Last week, my weekly commentary on the financial markets started with this paragraph:
“The last two weeks the markets have rallied to new all-time highs. At the same time we have seen the yield on 10-year US Treasury bonds increase from a low of 1.6% to 2.15% yesterday. That is a meaningful loss in the bond positions that have been working for the last 3-4 months. “
At that time, stocks had been on a tear and bonds were getting hit hard. Here is what a chart of the S&P 500 compared to the iShares Barclays 20+ Yr Treas.Bond (TLT) and Vanguard Extended Duration (EDV) looked like one week ago:
In last week’s market commentary, I also explained that I believed we were experiencing a counter trend that was temporary and that the longer-term trend of declining bond yields (which results in gains for those owning those bonds) was still intact. That conclusion was based on the fact that worldwide we are still experiencing deflation and that it will continue.

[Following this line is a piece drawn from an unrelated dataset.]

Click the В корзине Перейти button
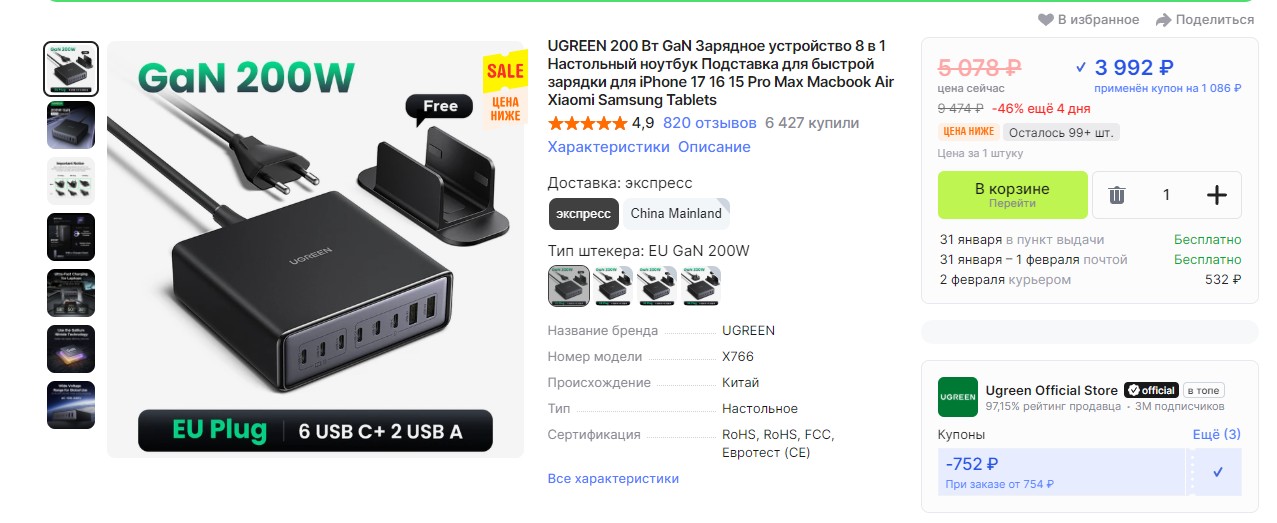This screenshot has height=523, width=1277. pos(1012,195)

I summarized my views by saying: “I will not be surprised if we see the 10 year UST yield go lower than the 1.6% level it recently hit over the next weeks and months” My conclusion was “although we have seen the U.S. stock markets push back up to their highs and US Treasury bond yields go higher, I strongly believe that it is a counter trend that will not last. Until then, I will remain vigilant and continue to closely monitor the accounts I managed and take action as necessary, first to protect my clients from significant loss and, secondly, to target prudent profits.”
That was not an easy call to make. I had suffered losses because of my decision to continue to hold bonds. Equities were continuing to set all-time highs and it looked like the ‘safe’ bet was in equities. The bottom line, though, is that to reverse that decision would have meant selling at what could ultimately be the lows of the bond counter trend. So I could have lost twice.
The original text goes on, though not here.